We’ll snack if we want to

The European Association of Obesity has declared that the UK’s culture of endless snacking needs to stop. And the best way to do that, according to the public-health fanatics, is to ban junk food on buses and trains.

The chairman of the National Obesity Forum, Tam Fry, backed the idea, saying: ‘When I was growing up, my mother always taught me never to eat in public. It was the norm then. But somehow, we have become used to the idea of snacking all the time, guzzling on the go, so that our buses and trains are reeking of burgers and the thought of going more than a few hours between meals is long forgotten.’ Other supporters of the ban claim that passengers would welcome the move as it would save them from the temptation of fast food.

But so what if some people eat burgers on buses, or have five meals a day instead of three? Is this really a matter for the authorities? Fry’s pining for prudish 1970s Britain – when eating on the go was apparently taboo – is faintly ridiculous. If someone eating fast food on public transport is annoying their fellow passengers, that conflict will usually be worked out between those involved. We don’t need bans and regulations to save us from snackers.
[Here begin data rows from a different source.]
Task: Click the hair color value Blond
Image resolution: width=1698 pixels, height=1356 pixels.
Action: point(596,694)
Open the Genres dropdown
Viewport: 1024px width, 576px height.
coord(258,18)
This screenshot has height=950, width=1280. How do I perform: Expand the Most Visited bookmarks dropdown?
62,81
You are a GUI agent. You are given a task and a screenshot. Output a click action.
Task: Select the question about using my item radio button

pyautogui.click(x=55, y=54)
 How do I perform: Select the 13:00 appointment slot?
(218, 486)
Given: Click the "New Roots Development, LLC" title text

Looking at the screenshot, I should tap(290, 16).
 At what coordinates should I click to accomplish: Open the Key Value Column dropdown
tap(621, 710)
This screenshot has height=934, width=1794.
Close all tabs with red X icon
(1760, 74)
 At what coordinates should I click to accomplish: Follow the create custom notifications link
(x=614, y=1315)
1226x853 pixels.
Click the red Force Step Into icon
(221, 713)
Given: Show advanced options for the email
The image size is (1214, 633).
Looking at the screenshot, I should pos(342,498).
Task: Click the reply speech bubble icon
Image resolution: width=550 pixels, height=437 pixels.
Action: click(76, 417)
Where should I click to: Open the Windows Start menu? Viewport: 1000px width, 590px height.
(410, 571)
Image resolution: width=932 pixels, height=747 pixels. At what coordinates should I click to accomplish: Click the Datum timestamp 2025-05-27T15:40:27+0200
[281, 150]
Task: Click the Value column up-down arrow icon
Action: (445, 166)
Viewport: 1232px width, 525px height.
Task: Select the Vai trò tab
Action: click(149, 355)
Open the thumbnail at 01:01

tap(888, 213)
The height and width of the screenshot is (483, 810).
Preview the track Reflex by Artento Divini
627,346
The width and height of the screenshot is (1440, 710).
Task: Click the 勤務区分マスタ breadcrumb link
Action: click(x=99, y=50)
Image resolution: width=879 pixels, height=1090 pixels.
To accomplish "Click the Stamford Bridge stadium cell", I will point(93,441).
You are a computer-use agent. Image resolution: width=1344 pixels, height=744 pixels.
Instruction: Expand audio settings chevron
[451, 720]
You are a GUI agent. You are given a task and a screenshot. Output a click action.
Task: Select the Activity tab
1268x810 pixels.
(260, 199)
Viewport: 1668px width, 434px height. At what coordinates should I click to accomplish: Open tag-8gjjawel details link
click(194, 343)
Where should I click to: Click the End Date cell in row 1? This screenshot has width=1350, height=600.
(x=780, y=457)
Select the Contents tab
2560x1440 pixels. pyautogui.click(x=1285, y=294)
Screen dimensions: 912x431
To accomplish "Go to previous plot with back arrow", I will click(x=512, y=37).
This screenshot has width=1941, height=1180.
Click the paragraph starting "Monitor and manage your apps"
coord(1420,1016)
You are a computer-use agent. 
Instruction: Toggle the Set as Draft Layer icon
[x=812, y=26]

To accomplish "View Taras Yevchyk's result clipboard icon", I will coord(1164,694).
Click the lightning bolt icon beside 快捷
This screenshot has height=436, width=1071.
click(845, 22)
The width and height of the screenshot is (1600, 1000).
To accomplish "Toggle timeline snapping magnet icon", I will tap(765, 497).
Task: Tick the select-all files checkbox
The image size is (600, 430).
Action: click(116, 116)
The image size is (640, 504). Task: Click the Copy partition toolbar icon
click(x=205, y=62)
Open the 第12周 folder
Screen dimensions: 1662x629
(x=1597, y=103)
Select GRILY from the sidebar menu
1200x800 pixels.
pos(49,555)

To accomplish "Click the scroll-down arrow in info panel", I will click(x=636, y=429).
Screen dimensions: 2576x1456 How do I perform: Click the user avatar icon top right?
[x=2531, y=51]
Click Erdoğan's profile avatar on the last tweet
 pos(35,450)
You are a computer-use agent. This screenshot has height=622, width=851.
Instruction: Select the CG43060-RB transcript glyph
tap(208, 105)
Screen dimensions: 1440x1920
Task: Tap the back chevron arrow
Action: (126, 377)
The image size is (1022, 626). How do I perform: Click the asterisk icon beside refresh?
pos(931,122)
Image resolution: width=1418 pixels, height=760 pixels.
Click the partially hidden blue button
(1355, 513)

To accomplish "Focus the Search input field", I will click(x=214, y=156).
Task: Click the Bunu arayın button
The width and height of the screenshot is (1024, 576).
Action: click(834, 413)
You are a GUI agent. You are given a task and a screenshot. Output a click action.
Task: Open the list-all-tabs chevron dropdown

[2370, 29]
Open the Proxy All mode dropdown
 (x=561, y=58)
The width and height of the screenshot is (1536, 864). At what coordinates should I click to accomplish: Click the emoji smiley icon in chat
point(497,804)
This proposal reminds us of the deep snobbery that drives anti-obesity campaigns. Something tells me the crackdown on ‘guzzling on the go’ won’t apply to the Islington twentysomethings snacking on quinoa and vegan falafel on the Overground to Hackney Wick. Fry and his colleagues might frame this as a matter of politeness, but what they really want is to punish certain sections of the public for their lifestyle choices.

Let’s tell the busybodies that we’ll snack if we want to.